My path in ethical mysticism is firmly rooted within the Jewish tradition. Reading and dissecting the ideas of this civilization is a deep honor. Yet, Jewishness does not exist in a vacuum. From neo-Platonic philosophy to neuroscience, I attempt to incorporate all of my learning into my life’s journey.

Rabbi Max Kedushin, z”l, in Rabbinic Mind described Judaism as an intellectual organism. I love this metaphor. We are all part of the process of keeping this organism alive and helping it to evolve.

Picture by Johannes Plenio via Pixabay.

Reclaiming my voice

In 2001, I became a blogger. It was a core aspect of my identity until life got in the way. I wasn’t particularly successful. Like most folks, I didn’t think branding or audience size were the reasons to write. I wrote because I have to. My soul thinks in paragraphs, speaks in poetry, moves with music. Somewhere along the way, I forgot how soul nourishing it is to blog. And now I’m back.

While I am the first to acknowledge my brokenness, I do not intend to write solely about the Dark. I named my blog what I did because I have a deep belief in Lurianic Kabbalah. The material world exists because the Divine made space for the other. The vessels holding in the Light shattered. Each of us is uniquely broken and our life’s work is to acknowledge the brokenness within and work to repair it. By repairing ourselves, we repair the world.

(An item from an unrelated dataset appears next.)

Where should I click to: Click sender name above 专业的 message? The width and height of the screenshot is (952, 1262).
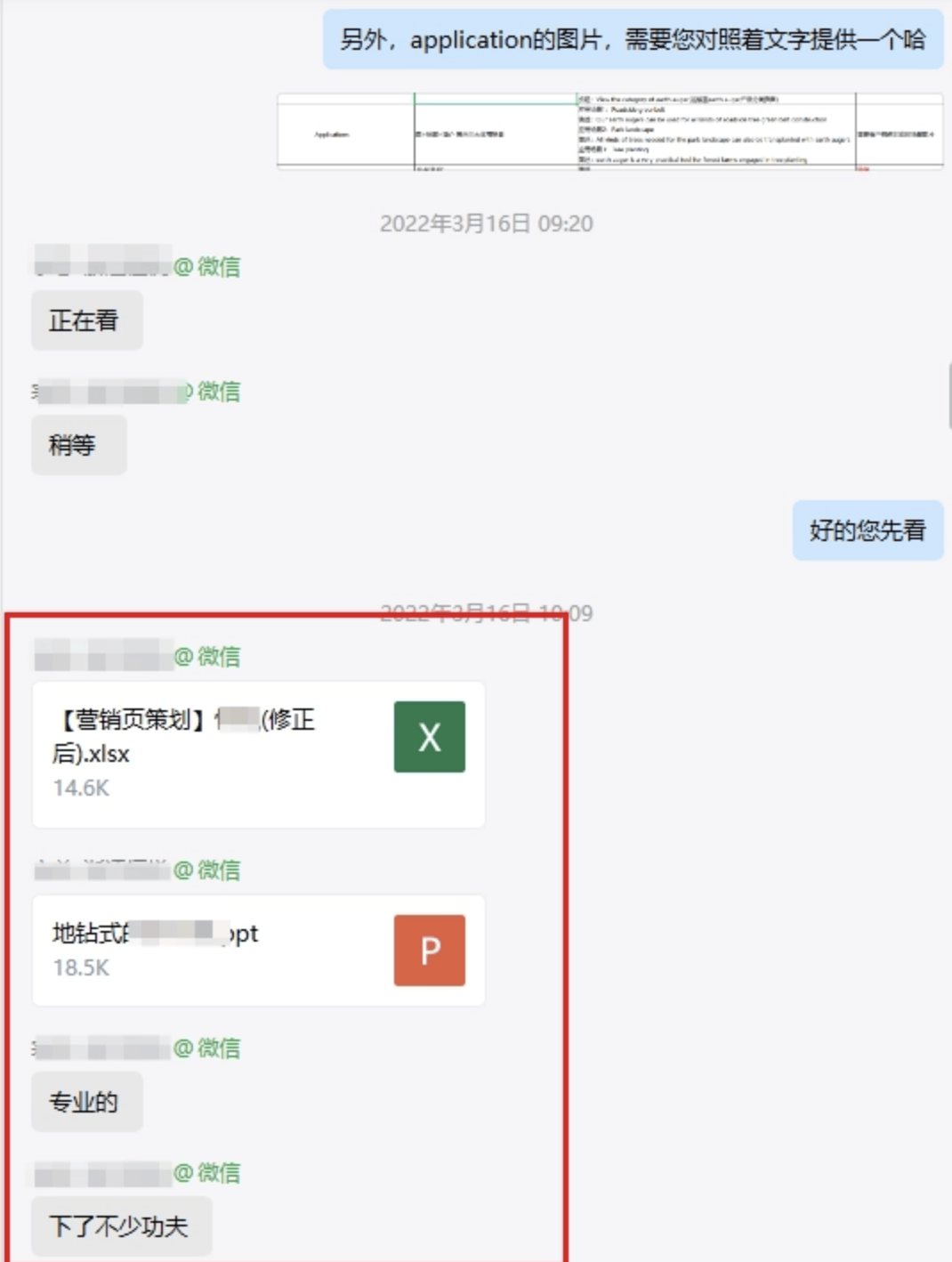(x=137, y=1048)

I am a forty year-old full-time student. Sometimes, the weight of my age, the weight of my curved turns in life, the non-existent through-line of my life, my over-dependence on hyphenating nouns, all of it weighs me down. It is far too easy to look in the rear view mirror. So yes, I’m in my third year of school, studying to become a rabbi. I’ve hesitated to start writing because I want a complete message to share with the world. As an incredible movie reminded me, the journey is more interesting than the destination.

My soul’s first language is Judaism. A dozen years ago, I found the human words to articulate why this ancient wisdom clings to me. My Uncle Paul introduced me to Rabbi Mordecai Finley and Ohr HaTorah. Rabbi Finley taught me the deep mystical and ethical undercurrent of Jewish life. He co-founded a seminary designed especially for mid-career transitions. And now, I am a student at Academy for Jewish Religion, California. I have the incredible opportunity to swim in the seas of depth.

To be clear: Judaism is the site of my deepest love and my deepest hurt. I was rejected because of my family’s precarious financial situation as a teenager. I was cast out in college for expressing Palestinian solidarity. My rabbi committed suicide. I spent a decade in the wilderness. And then, I got thyroid cancer. A year after my treatment ended, I decided to ignore the voice in my head telling me I’d never be accepted at a Zionist synagogue and joined my uncle for Shabbat services. Over the last dozen years, I’ve reclaimed my Jewish identity, developed a personal connection to the need for the Jewish state, a love for the existence of Israel, and a deep pain at the divisions in the American Jewish community.

Mussar and Kabbalah, ethics and mysticism, are my roadmap. Judaism allows me to grow into a better version of myself each day. I’ll never be a saint. I might never fully conquer my anger, resentment, and loneliness. HaShem willing, my days will honor the souls around me and the soul within me. I strive to be a vessel of holiness and I invite you to join me on the journey.